The Voice of the Spirit is then heard speaking more and more clearly; "This is the way, walk ye in it, when ye turn to the right hand, or when ye turn to the left." It is the voice of Divine reproof never ceasing in this day of our probation, that at last reproof may be heard no more. It awakens the ever rising confession, the "I have sinned," echoing on into the silence of the invisible world, that the, "Thou shalt not die," may at length be heard from the Eternal Throne. It is the fear which has lost all its torment, mingling still in the perfect love which has cast out all its fearfulness.
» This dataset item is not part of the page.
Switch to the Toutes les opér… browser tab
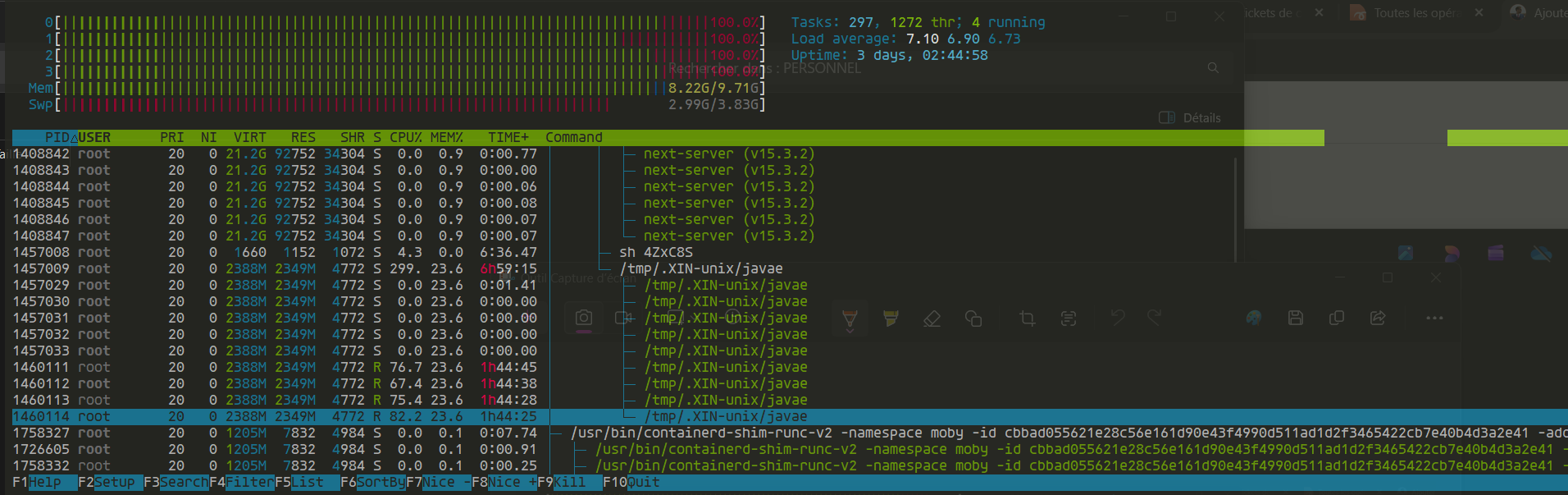Image resolution: width=1568 pixels, height=495 pixels. [1415, 13]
The words of reproof, if thus accepted and understood, are welcomed as the most precious accent of the Voice of the Blessed Spirit. It smites that it may heal. "Whom the LORD loveth He chasteneth, and scourgeth every son whom He receiveth." It is the Voice which is ever perfecting His work of love, converting the soul,--whether it speaks directly from GOD Himself, inwardly reproving, or, more searching still, through the instrumentality of others, our fellow-creatures. It is still the one greatest assurance of mercy saving our life, lest in our sins we perish, lest the unrebuked fault follow us to the grave, left to mar our transformed state, our hope of likeness to Himself. The warning, the check, the humiliation is seen to be the highest form of love, love hidden for a time,' to be soon recognized. Its pain has quickly passed; its saving virtue penetrates and works, the assurance of a continual advance, the parent of lowliness, the pledge of every fault being overcome, the seal of the promised indwelling of the Spirit, the proof of our LORD'S Ascension to complete His triumph in His redeemed. The faithful are bidden thus to strive together for their common hope, not suffering sin to remain, mutually quickening one another, as in one Body they draw near. "Come," the unceasing witness pleads, "and let us return unto the LORD: for He hath torn, and He will heal us; He hath smitten, and He will bind us up." And the promise is quickly fulfilled; "Then shall we know, if we follow on to know the LORD: His going forth is prepared as the morning; and He shall come unto us as the rain, as the latter and former rain unto the earth."